Europa est un livre aussi remarquable qu'il est parfois pénible. Remarquable, il l'est au moins à deux titres. D'abord, son discours allégorique sur l'Europe, qui est envoûtant à défaut d'être subtil. R. Gary et son protagoniste, Danthès (allusion croisée au meurtrier de Pouchkine, d'Anthès, et à l'Edmond Dantès de Dumas) marchent sur la ligne de crête entre l'illusion totale — propos lyriques sur les enchantements de la culture européenne, de Rilke à Casanova — et l'entier désenchantement post-Seconde Guerre mondiale. Que faut-il croire au terme du roman ? Peut-on espérer, comme le dit Danthès, que la culture européenne soit “ce qui, dans la beauté abstraite de Mallarmé, se met à lutter contre les taudis” ou doit-on se résigner à n'y voir que “l’alibi et le refuge des élites en état de siège” ?
Ensuite, Europa est aussi un ballet de faux-semblants, qui rappelle parfois la façon du cinéma contemporain populaire, de Memento à Shutter Island. Plusieurs versions d'un même chapitre se succèdent, sans que l'on sache lequel croire ; un personnage aussi insignifiant qu'écrasant, le Baron, disparaît comme le chat de Cheshire ; les souvenirs des personnages sont tordus par leurs mensonges… Un autre thème obsessionnel est celui de la rumeur vue par celui qui en est l'objet : Danthès s'interroge souvent sur le double quasi-dostoïevskien que nous forge l'opinion de nos prochains, cet “Autre” “dont nous ignorons tout, si ce n’est le tort qu’il nous fait”. Les mystères d'Europa ne sont pas sans lien avec son discours allégorique. L'Europe n'est-elle pas aussi ce continent imaginaire que l'on est pas sûr de jamais saisir dans son existence réelle ?

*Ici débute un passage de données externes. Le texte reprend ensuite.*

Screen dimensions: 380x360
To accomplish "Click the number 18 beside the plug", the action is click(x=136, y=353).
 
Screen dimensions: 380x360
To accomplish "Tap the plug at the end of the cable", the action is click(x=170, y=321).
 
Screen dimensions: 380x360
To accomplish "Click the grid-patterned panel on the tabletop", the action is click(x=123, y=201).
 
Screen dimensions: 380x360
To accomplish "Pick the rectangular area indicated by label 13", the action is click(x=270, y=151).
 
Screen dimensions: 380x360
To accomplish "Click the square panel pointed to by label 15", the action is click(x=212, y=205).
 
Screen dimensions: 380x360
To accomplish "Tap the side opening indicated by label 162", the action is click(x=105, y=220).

Reste l'écriture assez pesante du roman : outre les répétitions voulues, on a l'impression de relire plusieurs fois les mêmes passages de déploration sur la fin de la culture, les mêmes errances de Malwina von Leyden dans le passé… L'esthétique rococo du roman englue une œuvre déjà fort complexe et riche. Dommage, car Europa est une preuve de plus du talent et de la versatilité de Romain Gary, sur un ton tragique qui n'est pas celui de ses ouvrages les plus fameux.